Since Wednesday, the testimony of a former ACORN employee that the community-organizing group barely trained workers and then “threw them under the bus” to take the legal blame for fraudulent voter-registration cards they submitted has made the rounds on mainstream newsites and right-wing blogs. But for some reason, the fact that the court in that case denied the GOP’s request for a preliminary injunction against ACORN and Pennsylvania elections officials hasn’t gotten nearly as much attention.

The court’s ruling Thursday afternoon was a big victory for the Assn. of Community Organizations for Reform Now and a big loss for its GOP critics.
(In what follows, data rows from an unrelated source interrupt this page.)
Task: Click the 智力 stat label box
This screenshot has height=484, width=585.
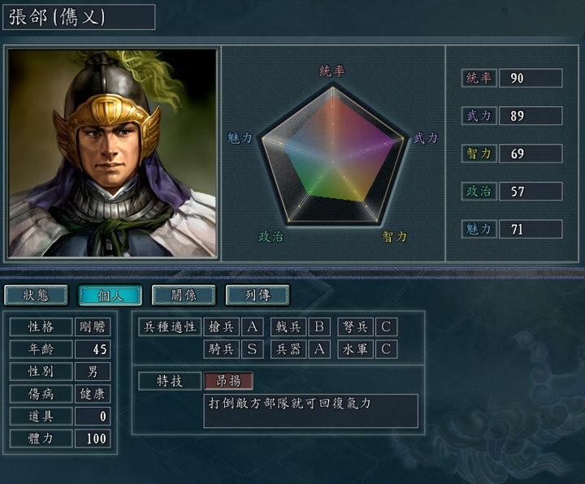Action: (x=479, y=153)
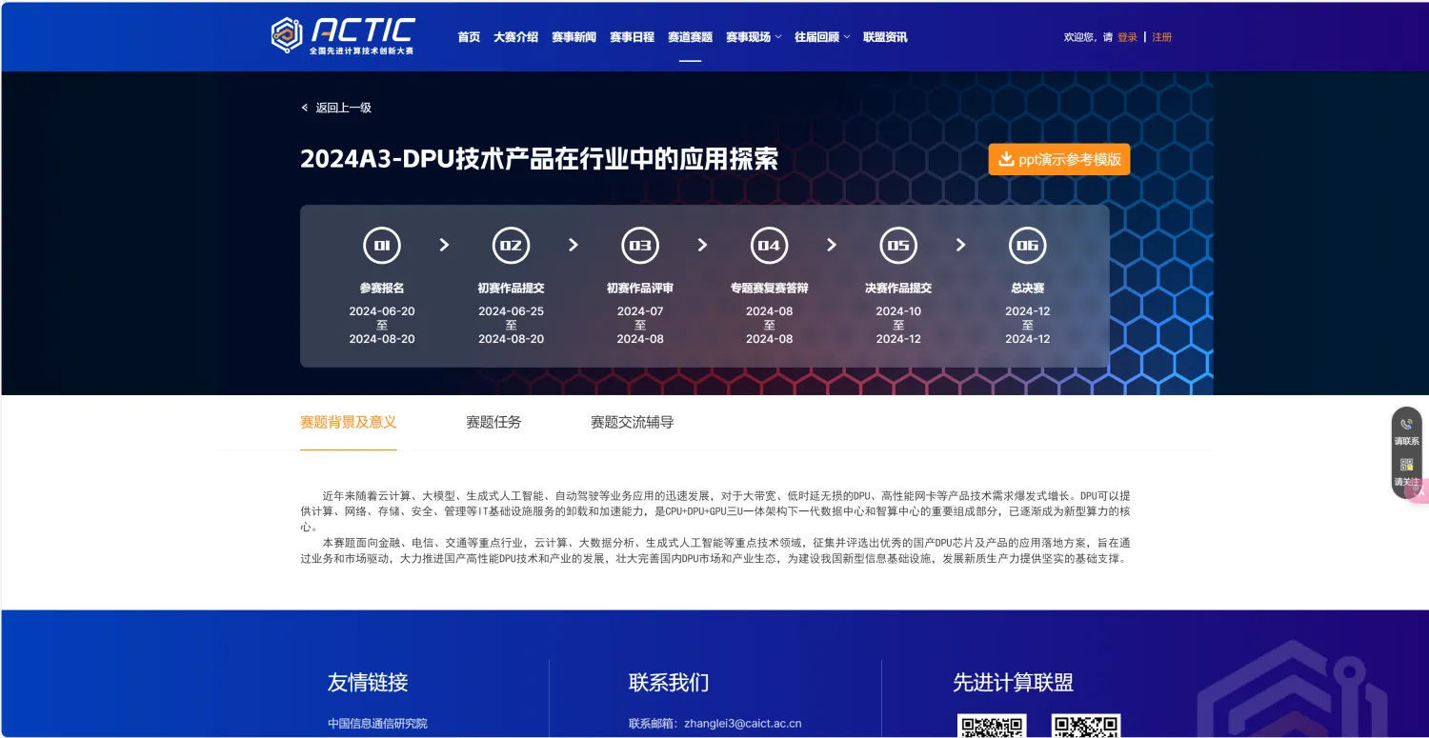The image size is (1429, 738).
Task: Expand the 赛事现场 dropdown menu
Action: click(753, 37)
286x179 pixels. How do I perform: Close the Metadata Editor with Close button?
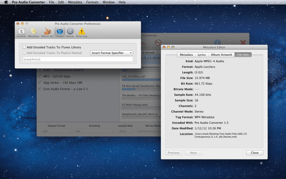point(254,153)
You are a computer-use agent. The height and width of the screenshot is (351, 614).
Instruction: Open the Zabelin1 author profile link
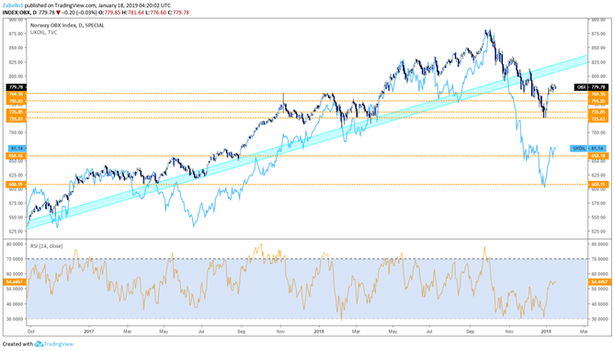(x=13, y=6)
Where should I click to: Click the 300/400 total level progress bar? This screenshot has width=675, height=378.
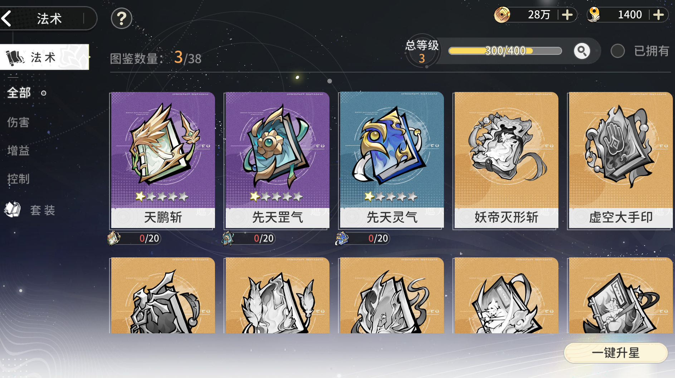tap(505, 51)
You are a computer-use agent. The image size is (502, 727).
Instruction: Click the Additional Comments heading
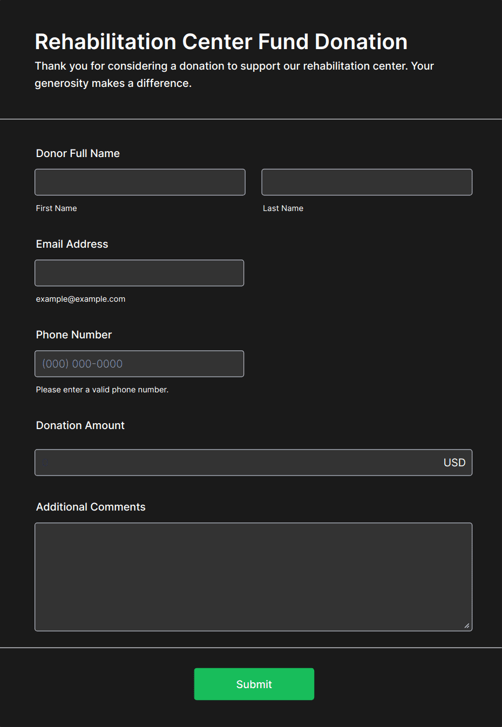coord(91,507)
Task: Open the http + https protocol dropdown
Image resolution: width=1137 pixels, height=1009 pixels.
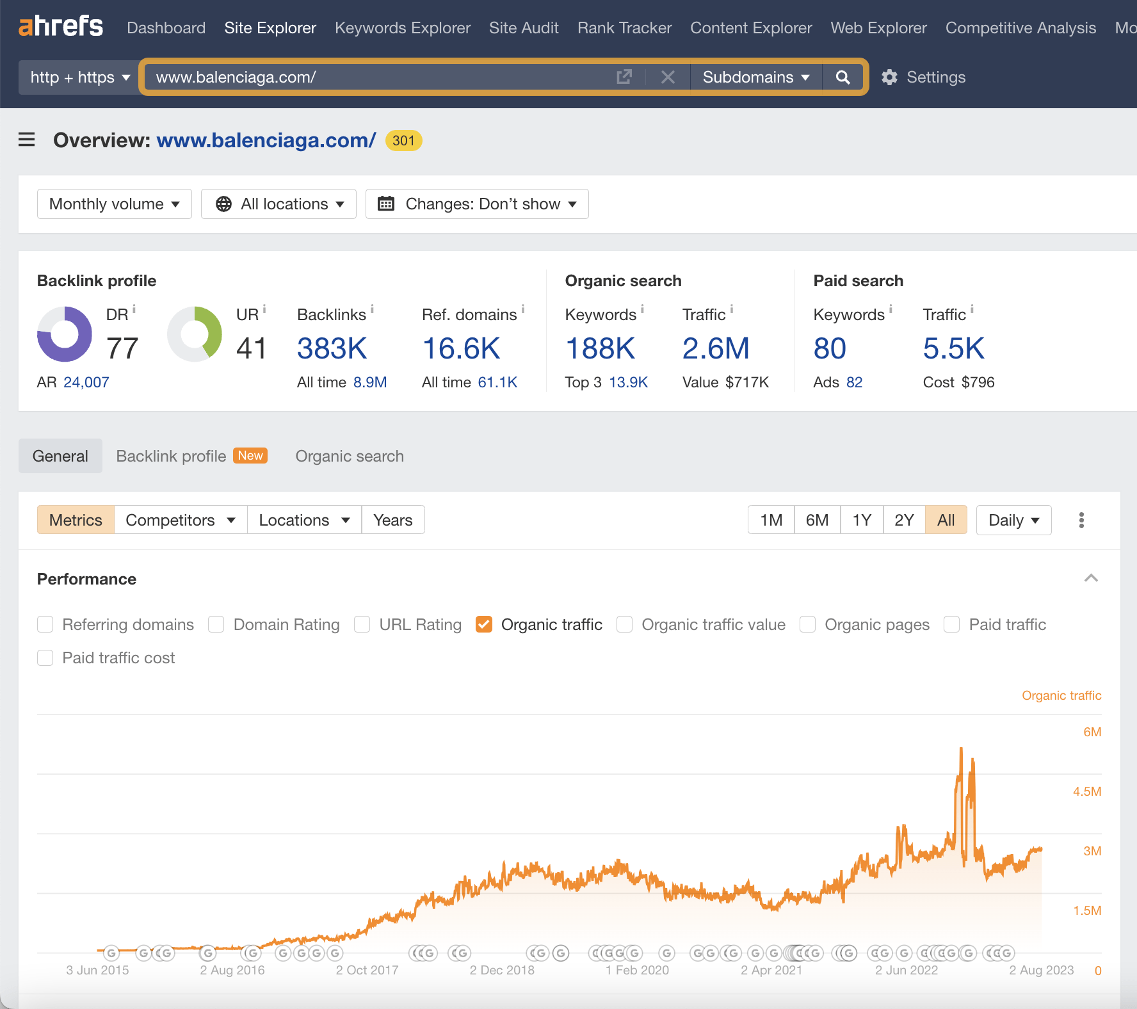Action: coord(77,77)
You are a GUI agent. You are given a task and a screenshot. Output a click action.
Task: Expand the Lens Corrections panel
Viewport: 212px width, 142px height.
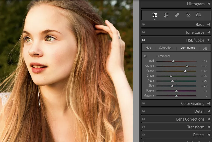pos(208,119)
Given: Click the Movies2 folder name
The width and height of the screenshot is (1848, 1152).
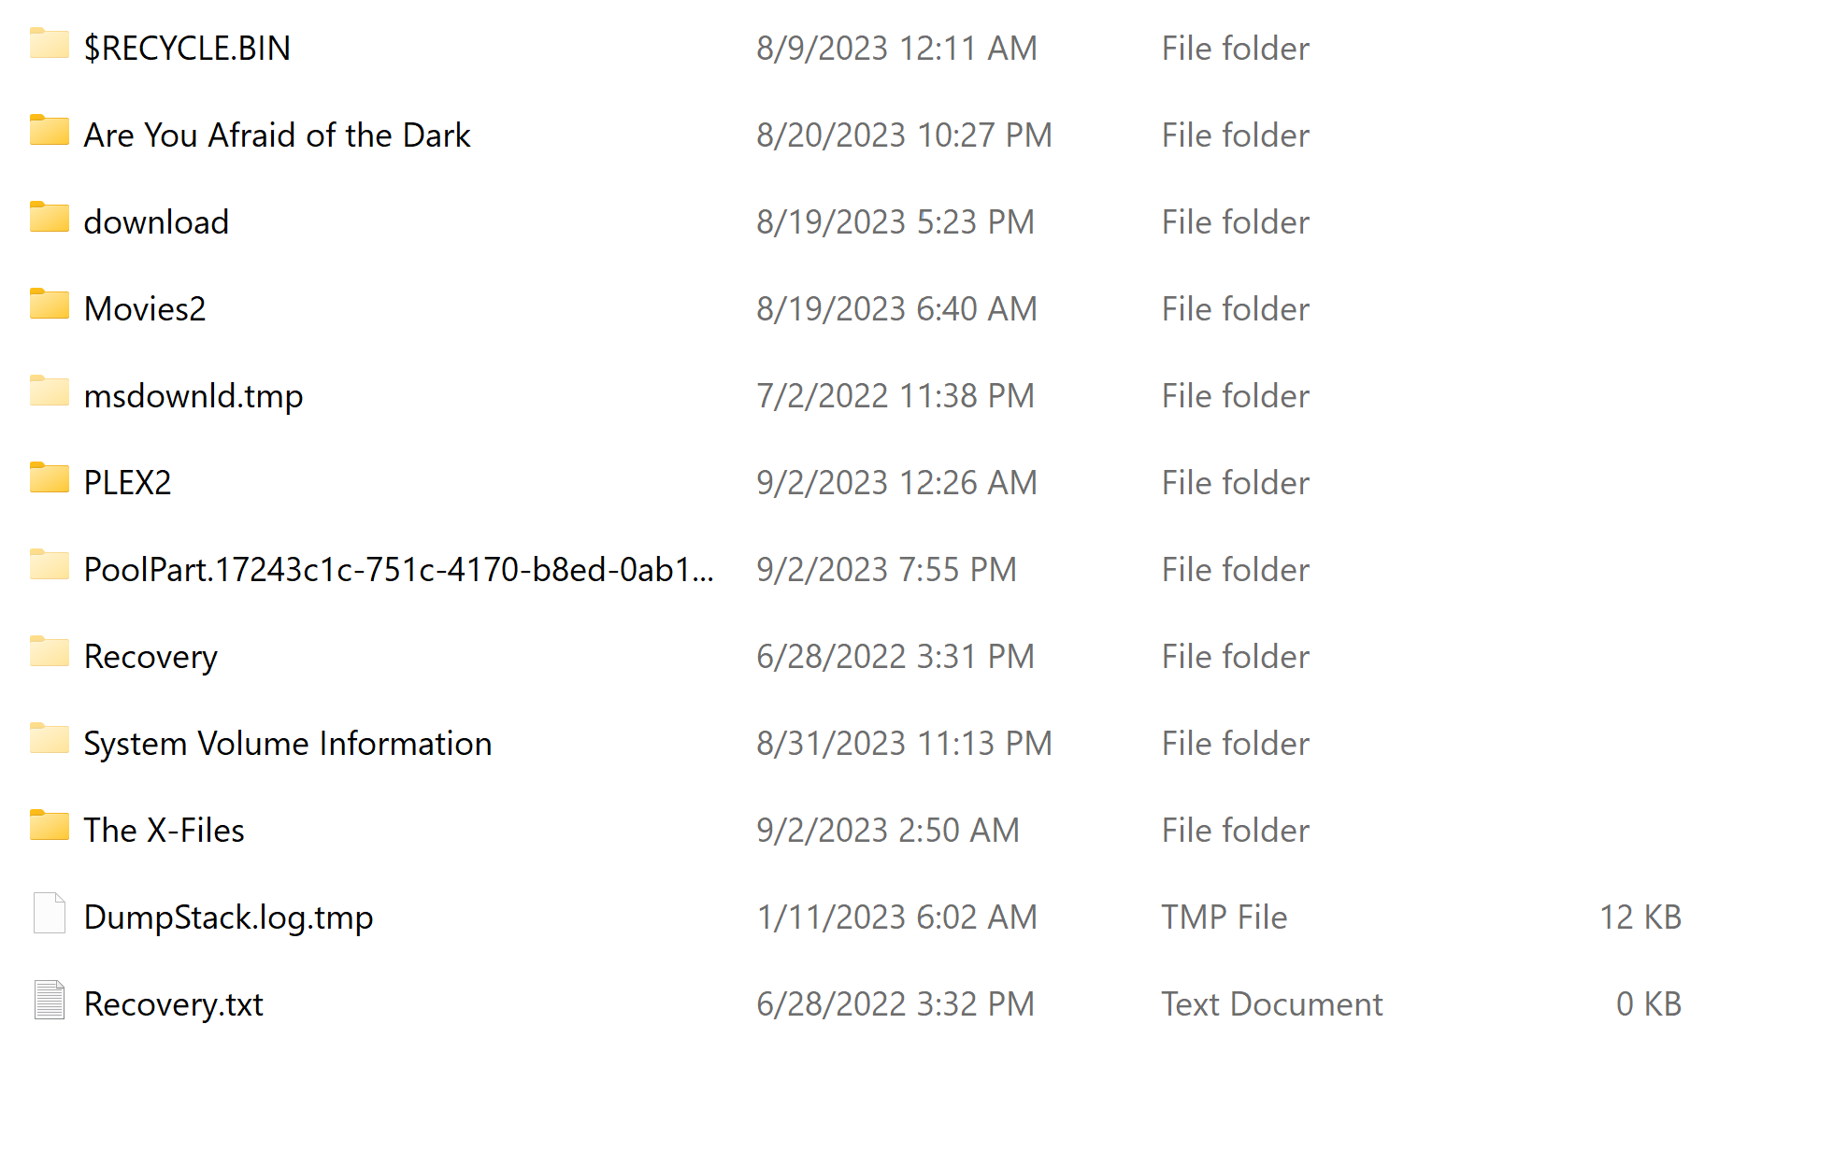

Republicans wanted ACORN to turn over copies of all the voter-registration forms it had submitted in Pennsylvania and for the state’s elections officials to check the IDs of all new voters. The judge ruled that the Republican Party had “failed to persuade the court that they are likely to prevail on the merits” — despite the testimony of Anita Moncrief, the former ACORN employee.

Moncrief, by the way, was fired by ACORN for using the organization’s credit card to amass $3,000 in personal expenses. The Philadelphia Inquirer reported that since January, she has had two jobs and is now unemployed. She also testified that she never actually worked on voter registration with ACORN in Pennsylvania.

A similar lawsuit against the community organizing group is pending in Ohio. That one, brought by the Buckeye Institute for Public Policy Solutions, a conservative/libertarian group, seeks the dissolution of ACORN.